Fra questi pazienti anomali, che in base ai dati finora emersi rappresentano il 10% circa dei casi a rischio, vi sono soggetti con chiari sintomi di sofferenza cardiaca. Il segno inequivocabile, valori elevati di troponina, coincidenti con uno stadio infiammatorio del muscolo cardiaco e tipici di un infarto del miocardio in corso. Questo perché il virus, indipendentemente dalla polmonite, scatena un’infiammazione a livello vascolare che accelera il rischio generalizzato di instabilità e rottura della placca coronarica.

È questa l’acquisizione che l’esperienza clinica sta insegnando. Come se non bastasse, il covid favorisce la formazioni di trombi che portano all’arresto di flusso sanguigno a livello delle coronarie con successivo infarto nelle porzioni interessate del muscolo cardiaco. Le due forme di infarto vengono curate secondo i protocolli standard, a patto che le condizioni generali del paziente non siano d’ostacolo. Si ricorre all’intervento di ablazione percutanea (l’applicazione di uno o più stent a livello coronarico) in caso di IMA (infarto del miocardio), oppure trattando farmacologicamente il paziente – in sede di emodinamica – per l’infarto del secondo tipo.

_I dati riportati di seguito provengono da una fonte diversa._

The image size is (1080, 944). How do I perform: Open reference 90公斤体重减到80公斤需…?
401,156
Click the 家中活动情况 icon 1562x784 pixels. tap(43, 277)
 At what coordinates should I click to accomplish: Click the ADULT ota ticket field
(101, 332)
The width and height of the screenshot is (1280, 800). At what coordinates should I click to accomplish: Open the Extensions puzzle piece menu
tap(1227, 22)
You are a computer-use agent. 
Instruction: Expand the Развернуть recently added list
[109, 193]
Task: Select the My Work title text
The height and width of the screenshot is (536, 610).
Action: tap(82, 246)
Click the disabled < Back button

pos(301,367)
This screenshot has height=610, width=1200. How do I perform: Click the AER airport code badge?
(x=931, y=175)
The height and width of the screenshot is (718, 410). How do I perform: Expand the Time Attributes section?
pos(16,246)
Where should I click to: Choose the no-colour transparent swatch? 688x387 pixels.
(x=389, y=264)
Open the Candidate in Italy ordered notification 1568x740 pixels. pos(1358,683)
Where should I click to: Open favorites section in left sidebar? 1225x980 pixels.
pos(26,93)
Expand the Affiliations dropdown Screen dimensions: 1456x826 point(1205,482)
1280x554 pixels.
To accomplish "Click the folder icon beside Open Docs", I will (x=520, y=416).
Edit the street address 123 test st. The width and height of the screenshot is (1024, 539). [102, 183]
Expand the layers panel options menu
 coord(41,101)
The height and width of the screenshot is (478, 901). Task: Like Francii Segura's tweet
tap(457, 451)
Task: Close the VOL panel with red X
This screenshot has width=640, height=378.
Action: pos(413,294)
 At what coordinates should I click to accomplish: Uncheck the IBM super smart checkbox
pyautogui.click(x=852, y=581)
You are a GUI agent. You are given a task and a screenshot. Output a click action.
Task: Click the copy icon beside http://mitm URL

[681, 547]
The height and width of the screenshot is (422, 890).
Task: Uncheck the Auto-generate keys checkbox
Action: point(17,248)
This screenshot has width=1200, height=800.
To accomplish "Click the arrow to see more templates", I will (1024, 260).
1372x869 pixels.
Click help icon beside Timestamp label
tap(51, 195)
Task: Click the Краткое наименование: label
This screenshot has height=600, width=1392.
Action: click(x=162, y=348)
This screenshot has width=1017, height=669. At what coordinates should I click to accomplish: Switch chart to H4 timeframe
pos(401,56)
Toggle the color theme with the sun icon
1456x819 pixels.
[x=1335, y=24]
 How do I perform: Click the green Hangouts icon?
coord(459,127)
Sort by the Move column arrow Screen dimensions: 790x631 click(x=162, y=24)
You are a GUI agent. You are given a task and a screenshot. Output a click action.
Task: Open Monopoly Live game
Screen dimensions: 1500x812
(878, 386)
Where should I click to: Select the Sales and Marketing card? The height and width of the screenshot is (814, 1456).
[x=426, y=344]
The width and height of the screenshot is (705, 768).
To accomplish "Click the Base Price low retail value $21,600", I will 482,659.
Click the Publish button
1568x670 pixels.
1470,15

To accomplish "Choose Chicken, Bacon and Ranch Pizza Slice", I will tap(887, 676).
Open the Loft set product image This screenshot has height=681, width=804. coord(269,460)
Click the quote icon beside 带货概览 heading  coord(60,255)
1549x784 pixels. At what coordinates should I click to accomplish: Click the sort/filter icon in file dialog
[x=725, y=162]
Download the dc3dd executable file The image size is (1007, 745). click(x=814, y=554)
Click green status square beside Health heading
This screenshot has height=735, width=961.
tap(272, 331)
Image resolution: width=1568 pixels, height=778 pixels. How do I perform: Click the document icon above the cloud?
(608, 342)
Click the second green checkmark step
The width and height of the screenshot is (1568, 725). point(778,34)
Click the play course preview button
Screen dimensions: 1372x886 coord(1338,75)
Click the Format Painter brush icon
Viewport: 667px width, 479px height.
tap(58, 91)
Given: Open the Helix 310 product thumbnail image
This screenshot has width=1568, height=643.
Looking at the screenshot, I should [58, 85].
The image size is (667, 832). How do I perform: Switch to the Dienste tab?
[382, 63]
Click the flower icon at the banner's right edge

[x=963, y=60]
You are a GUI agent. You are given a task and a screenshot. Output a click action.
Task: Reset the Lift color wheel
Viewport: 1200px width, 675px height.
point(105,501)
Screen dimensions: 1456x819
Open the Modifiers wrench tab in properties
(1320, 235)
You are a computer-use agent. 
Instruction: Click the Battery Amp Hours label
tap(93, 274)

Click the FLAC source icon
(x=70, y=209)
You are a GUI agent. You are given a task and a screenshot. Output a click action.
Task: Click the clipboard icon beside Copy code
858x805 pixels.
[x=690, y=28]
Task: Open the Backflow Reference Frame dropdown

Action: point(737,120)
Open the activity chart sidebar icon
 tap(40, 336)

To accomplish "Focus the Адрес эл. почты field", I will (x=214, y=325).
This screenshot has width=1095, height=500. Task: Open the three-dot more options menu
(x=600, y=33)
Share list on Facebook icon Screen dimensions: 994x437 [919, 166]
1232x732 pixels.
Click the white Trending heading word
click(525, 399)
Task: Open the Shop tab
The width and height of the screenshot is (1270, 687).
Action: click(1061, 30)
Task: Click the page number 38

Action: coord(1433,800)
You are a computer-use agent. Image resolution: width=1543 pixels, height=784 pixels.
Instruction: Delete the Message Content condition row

Tra i soggetti più critici, quelli più esposti al rischio cardiovascolare. Fatto sta che in poco tempo queste acquisizioni, diventando patrimonio comune in seno alla comunità scientifica e trovando conferma nelle corsie degli ospedali di tutto il mondo, hanno suggerito a un gruppo di ricercatori statunitensi, in un recente studio, apparso sul “Journal of the American College of Cardiology”, che il problema fosse riassumibile nei seguenti quattro punti. Il primo, prendendo in considerazione, fra i covid-positivi, i pazienti con malattie cardiovascolari preesistenti, s’è visto che questi ultimi corrono un rischio maggiore di aggravamento delle condizioni cliniche fino al decesso. Secondo, le complicazioni maggiori sono connesse con malattie cardiovascolari preesistenti che includono i danni al miocardio, le miocarditi, le aritmie e i tromboembolismi venosi; tra i fattori di rischio, il diabete, l’ipertensione e il vizio del fumo. Terzo, le terapie messe a punto per la cura del covid hanno dimostrato di avere effetti collaterali a livello cardiaco e vascolare. Quarto e ultimo, il triage per stabilire la positività al covid in molti casi ha ritardato le cure cardiovascolari, facendo peggiorare – in taluni casi precipitare – il quadro clinico del paziente.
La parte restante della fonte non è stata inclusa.